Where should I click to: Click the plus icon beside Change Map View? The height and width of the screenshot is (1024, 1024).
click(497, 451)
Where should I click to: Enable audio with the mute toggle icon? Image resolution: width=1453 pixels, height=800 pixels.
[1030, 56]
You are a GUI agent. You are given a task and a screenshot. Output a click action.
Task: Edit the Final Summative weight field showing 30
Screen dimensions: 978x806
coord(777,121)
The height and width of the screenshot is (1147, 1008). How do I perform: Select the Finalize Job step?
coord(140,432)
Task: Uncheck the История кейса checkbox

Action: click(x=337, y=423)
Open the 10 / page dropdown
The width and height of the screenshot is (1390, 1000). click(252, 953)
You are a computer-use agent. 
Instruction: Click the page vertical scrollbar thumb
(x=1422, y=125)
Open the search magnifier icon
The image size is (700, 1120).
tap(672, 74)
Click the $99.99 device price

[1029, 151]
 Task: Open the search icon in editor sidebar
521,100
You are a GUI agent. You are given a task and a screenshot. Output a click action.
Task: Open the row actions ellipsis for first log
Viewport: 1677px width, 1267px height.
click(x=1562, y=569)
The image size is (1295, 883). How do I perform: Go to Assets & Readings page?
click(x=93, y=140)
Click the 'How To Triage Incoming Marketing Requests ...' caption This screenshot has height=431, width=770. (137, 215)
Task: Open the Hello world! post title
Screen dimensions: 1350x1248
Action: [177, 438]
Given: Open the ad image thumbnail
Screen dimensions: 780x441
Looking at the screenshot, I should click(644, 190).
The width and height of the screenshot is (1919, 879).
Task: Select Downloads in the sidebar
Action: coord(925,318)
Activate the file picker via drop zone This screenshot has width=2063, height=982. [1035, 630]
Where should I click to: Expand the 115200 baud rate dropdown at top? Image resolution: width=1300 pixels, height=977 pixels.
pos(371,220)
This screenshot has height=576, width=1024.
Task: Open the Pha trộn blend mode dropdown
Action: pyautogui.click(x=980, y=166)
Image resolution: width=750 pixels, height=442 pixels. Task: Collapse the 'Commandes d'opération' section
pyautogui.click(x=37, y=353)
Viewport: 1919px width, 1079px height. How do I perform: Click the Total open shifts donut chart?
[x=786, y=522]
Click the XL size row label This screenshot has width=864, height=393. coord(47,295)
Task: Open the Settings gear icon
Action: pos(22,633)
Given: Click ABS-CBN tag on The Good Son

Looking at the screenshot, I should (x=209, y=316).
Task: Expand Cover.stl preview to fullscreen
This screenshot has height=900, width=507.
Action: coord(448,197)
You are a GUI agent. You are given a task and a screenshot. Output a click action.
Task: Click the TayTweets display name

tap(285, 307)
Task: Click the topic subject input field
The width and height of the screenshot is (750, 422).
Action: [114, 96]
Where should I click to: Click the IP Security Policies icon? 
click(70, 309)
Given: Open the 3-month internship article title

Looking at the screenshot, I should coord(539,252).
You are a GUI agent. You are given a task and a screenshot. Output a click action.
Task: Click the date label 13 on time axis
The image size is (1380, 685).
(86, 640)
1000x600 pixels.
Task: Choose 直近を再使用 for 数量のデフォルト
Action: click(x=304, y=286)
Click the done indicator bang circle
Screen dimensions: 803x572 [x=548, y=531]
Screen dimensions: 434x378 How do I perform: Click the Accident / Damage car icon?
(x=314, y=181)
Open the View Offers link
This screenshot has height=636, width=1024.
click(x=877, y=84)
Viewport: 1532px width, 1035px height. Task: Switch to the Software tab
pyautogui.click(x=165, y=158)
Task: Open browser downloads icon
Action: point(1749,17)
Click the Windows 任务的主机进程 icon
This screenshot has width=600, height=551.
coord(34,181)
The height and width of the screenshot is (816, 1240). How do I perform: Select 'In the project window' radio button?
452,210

---------------

### TASK REQUIREMENTS
After locating the line with "Given: Open the 3-month", please repeat it and every line after it exactly, through the end of the data above.

### ANSWER SECTION
Given: Open the 3-month internship article title

Looking at the screenshot, I should coord(539,252).
You are a GUI agent. You are given a task and a screenshot. Output a click action.
Task: Click the date label 13 on time axis
The image size is (1380, 685).
(86, 640)
1000x600 pixels.
Task: Choose 直近を再使用 for 数量のデフォルト
Action: click(x=304, y=286)
Click the done indicator bang circle
Screen dimensions: 803x572 [x=548, y=531]
Screen dimensions: 434x378 How do I perform: Click the Accident / Damage car icon?
(x=314, y=181)
Open the View Offers link
This screenshot has height=636, width=1024.
click(x=877, y=84)
Viewport: 1532px width, 1035px height. Task: Switch to the Software tab
pyautogui.click(x=165, y=158)
Task: Open browser downloads icon
Action: point(1749,17)
Click the Windows 任务的主机进程 icon
This screenshot has width=600, height=551.
coord(34,181)
The height and width of the screenshot is (816, 1240). How do I perform: Select 'In the project window' radio button?
452,210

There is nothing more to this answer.